I don’t think there’s much between them in terms of actual safety ability. I’ve always thought Ding’s safety’s a bit underrated and he’s one of the best in the game at laying snookers. Williams definitely copes better with safety-orientated matches, though. I don’t think it’s so much to do with tactical nous as patience and attitude. Plus because his potting is better he probably makes the most of more half-chances in tricky frames than Ding does.

Funnily enough, I remember Williams himself said in the BBC’s Perfect Player segment that safety and tactics are the same thing. This suggests to me that he doesn’t really consciously think tactically. (I think his record against Ronnie also suggests this, when you compare with other top players’ records against Ronnie.)

I’d be surprised if Williams deliberately left things awkward while making a big break in case he broke down any more than any other player, purely because I don’t think winners think so negatively on a general basis.

The strange thing is, despite being so different as players, Ding and Williams really remind me of each other in terms of their demeanour around the table. Neither of them have the intimidating air of players like Ronnie, Robbo, Judd and the way they strut around the table.

What’s intimidating about Ding and Williams when they’re playing well is their serenity. They both glide languidly around the table as if they’re casually surveying a beautiful duck pond, which contrasts with how mercilessly they’re dominating.

Ronnie et al are like the T-800, fixed in a steely determination as they mow down their opponents. Williams and Ding are like the T-1000, going smoothly about their business as if oblivious to the trail of destruction being left in their wake.

Re: Theory about Ding and Williams

Postby chengdufan

Iranu wrote:It’s funny with Ding and Williams.

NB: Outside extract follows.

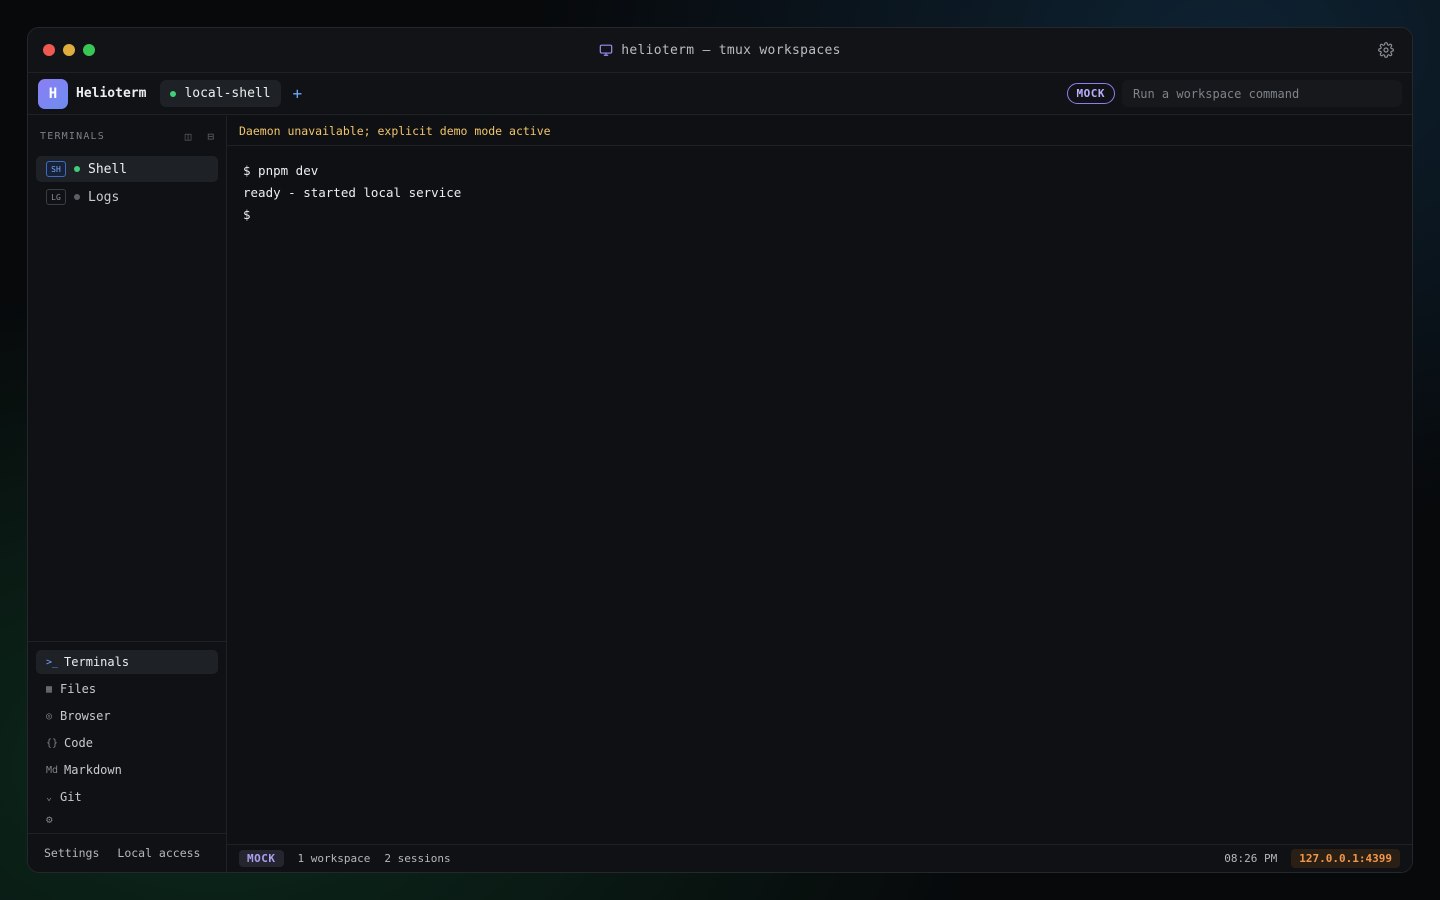  What do you see at coordinates (72, 853) in the screenshot?
I see `settings-link: Settings` at bounding box center [72, 853].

Like you say they’re completely different players, almost polar opposites in terms of their strengths and weaknesses: Ding has impeccable cue ball control and breakbuilding with an ability to nurse a pack of reds into pottable positions that’s second only to O’Sullivan (in some ways I’d argue better), but is a relatively poor long potter by today’s standards. Whereas Williams is one of the best potters ever but is lacking in cue ball control and breakbuilding.

I don’t think there’s much between them in terms of actual safety ability. I’ve always thought Ding’s safety’s a bit underrated and he’s one of the best in the game at laying snookers. Williams definitely copes better with safety-orientated matches, though. I don’t think it’s so much to do with tactical nous as patience and attitude. Plus because his potting is better he probably makes the most of more half-chances in tricky frames than Ding does.

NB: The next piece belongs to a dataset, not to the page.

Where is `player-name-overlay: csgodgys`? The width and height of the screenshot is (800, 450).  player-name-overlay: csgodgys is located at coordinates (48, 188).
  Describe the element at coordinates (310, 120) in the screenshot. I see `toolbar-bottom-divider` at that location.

Funnily enough, I remember Williams himself said in the BBC’s Perfect Player segment that safety and tactics are the same thing. This suggests to me that he doesn’t really consciously think tactically. (I think his record against Ronnie also suggests this, when you compare with other top players’ records against Ronnie.)

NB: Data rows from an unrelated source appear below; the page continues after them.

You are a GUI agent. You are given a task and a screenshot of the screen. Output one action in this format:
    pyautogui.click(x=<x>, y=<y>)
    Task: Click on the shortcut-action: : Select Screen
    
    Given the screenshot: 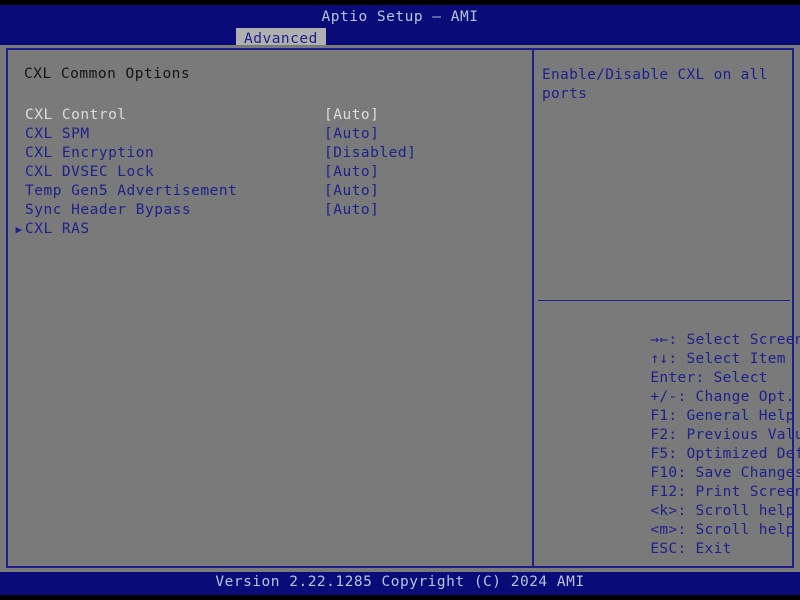 What is the action you would take?
    pyautogui.click(x=734, y=340)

I’d be surprised if Williams deliberately left things awkward while making a big break in case he broke down any more than any other player, purely because I don’t think winners think so negatively on a general basis.

The strange thing is, despite being so different as players, Ding and Williams really remind me of each other in terms of their demeanour around the table. Neither of them have the intimidating air of players like Ronnie, Robbo, Judd and the way they strut around the table.

What’s intimidating about Ding and Williams when they’re playing well is their serenity. They both glide languidly around the table as if they’re casually surveying a beautiful duck pond, which contrasts with how mercilessly they’re dominating.

Ronnie et al are like the T-800, fixed in a steely determination as they mow down their opponents. Williams and Ding are like the T-1000, going smoothly about their business as if oblivious to the trail of destruction being left in their wake.

Very :goodpost: this Iranu.

I think you're probably right that Williams isn't necessarily thinking about playing tactically. I do think he has naturally honed a tactical ability growing up in the UK, which Ding may not have had through his early experiences. You learn by technique coaching in China, while in Wales you learn by playing against wily old amateurs.